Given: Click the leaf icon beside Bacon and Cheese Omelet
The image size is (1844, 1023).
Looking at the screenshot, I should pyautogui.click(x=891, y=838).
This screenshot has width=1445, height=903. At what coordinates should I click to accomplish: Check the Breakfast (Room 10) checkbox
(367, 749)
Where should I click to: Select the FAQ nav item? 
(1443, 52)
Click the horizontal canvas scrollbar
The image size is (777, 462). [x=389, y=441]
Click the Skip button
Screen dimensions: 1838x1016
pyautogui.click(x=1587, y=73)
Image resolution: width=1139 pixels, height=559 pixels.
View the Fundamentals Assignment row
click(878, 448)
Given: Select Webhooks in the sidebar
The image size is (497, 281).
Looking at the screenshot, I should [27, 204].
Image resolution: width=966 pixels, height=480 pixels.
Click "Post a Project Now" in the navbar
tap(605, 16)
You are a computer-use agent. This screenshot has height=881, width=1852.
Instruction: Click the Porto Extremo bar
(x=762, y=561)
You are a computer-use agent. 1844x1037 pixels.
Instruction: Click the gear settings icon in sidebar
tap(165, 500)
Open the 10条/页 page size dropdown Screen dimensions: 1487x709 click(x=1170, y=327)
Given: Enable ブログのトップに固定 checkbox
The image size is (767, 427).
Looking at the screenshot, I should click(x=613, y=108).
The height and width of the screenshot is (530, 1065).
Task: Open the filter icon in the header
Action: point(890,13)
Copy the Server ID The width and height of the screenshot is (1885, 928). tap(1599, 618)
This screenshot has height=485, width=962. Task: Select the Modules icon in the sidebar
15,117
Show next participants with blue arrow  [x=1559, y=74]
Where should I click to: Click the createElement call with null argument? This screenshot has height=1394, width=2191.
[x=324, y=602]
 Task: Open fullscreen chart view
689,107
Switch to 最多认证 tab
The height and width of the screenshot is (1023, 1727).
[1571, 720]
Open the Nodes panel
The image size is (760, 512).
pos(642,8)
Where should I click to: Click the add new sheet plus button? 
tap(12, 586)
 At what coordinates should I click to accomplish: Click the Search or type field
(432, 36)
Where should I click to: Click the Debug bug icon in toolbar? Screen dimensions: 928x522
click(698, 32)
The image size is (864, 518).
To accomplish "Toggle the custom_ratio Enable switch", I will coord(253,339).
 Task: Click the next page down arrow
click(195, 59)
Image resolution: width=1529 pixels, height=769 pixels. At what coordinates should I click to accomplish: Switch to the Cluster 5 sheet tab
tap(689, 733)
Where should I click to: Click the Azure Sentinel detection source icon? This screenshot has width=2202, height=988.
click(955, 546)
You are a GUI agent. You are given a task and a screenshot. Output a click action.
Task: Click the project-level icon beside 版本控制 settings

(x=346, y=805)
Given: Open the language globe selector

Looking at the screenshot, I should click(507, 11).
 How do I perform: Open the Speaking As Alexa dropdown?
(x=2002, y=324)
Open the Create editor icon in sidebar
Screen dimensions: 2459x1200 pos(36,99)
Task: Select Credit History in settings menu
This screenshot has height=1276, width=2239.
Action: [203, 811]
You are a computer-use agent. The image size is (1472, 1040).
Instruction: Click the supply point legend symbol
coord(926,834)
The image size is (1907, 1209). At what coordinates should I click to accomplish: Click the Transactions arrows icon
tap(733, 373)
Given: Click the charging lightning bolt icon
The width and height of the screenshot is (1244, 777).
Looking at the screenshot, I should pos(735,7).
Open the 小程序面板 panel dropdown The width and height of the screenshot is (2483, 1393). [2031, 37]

**Your goal**:
Your reply should be all of the data, returned exactly.

**Exercise output**:
Given: Click the leaf icon beside Bacon and Cheese Omelet
The image size is (1844, 1023).
Looking at the screenshot, I should pyautogui.click(x=891, y=838).
This screenshot has width=1445, height=903. At what coordinates should I click to accomplish: Check the Breakfast (Room 10) checkbox
(367, 749)
Where should I click to: Select the FAQ nav item? 
(1443, 52)
Click the horizontal canvas scrollbar
The image size is (777, 462). [x=389, y=441]
Click the Skip button
Screen dimensions: 1838x1016
pyautogui.click(x=1587, y=73)
Image resolution: width=1139 pixels, height=559 pixels.
View the Fundamentals Assignment row
click(878, 448)
Given: Select Webhooks in the sidebar
The image size is (497, 281).
Looking at the screenshot, I should [27, 204].
Image resolution: width=966 pixels, height=480 pixels.
Click "Post a Project Now" in the navbar
tap(605, 16)
You are a computer-use agent. This screenshot has height=881, width=1852.
Instruction: Click the Porto Extremo bar
(x=762, y=561)
You are a computer-use agent. 1844x1037 pixels.
Instruction: Click the gear settings icon in sidebar
tap(165, 500)
Open the 10条/页 page size dropdown Screen dimensions: 1487x709 click(x=1170, y=327)
Given: Enable ブログのトップに固定 checkbox
The image size is (767, 427).
Looking at the screenshot, I should click(x=613, y=108).
The height and width of the screenshot is (530, 1065).
Task: Open the filter icon in the header
Action: point(890,13)
Copy the Server ID The width and height of the screenshot is (1885, 928). tap(1599, 618)
This screenshot has height=485, width=962. Task: Select the Modules icon in the sidebar
15,117
Show next participants with blue arrow  [x=1559, y=74]
Where should I click to: Click the createElement call with null argument? This screenshot has height=1394, width=2191.
[x=324, y=602]
 Task: Open fullscreen chart view
689,107
Switch to 最多认证 tab
The height and width of the screenshot is (1023, 1727).
[1571, 720]
Open the Nodes panel
The image size is (760, 512).
pos(642,8)
Where should I click to: Click the add new sheet plus button? 
tap(12, 586)
 At what coordinates should I click to accomplish: Click the Search or type field
(432, 36)
Where should I click to: Click the Debug bug icon in toolbar? Screen dimensions: 928x522
click(698, 32)
The image size is (864, 518).
To accomplish "Toggle the custom_ratio Enable switch", I will coord(253,339).
 Task: Click the next page down arrow
click(195, 59)
Image resolution: width=1529 pixels, height=769 pixels. At what coordinates should I click to accomplish: Switch to the Cluster 5 sheet tab
tap(689, 733)
Where should I click to: Click the Azure Sentinel detection source icon? This screenshot has width=2202, height=988.
click(955, 546)
You are a GUI agent. You are given a task and a screenshot. Output a click action.
Task: Click the project-level icon beside 版本控制 settings

(x=346, y=805)
Given: Open the language globe selector

Looking at the screenshot, I should click(507, 11).
 How do I perform: Open the Speaking As Alexa dropdown?
(x=2002, y=324)
Open the Create editor icon in sidebar
Screen dimensions: 2459x1200 pos(36,99)
Task: Select Credit History in settings menu
This screenshot has height=1276, width=2239.
Action: [203, 811]
You are a computer-use agent. The image size is (1472, 1040).
Instruction: Click the supply point legend symbol
coord(926,834)
The image size is (1907, 1209). At what coordinates should I click to accomplish: Click the Transactions arrows icon
tap(733, 373)
Given: Click the charging lightning bolt icon
The width and height of the screenshot is (1244, 777).
Looking at the screenshot, I should pos(735,7).
Open the 小程序面板 panel dropdown The width and height of the screenshot is (2483, 1393). [2031, 37]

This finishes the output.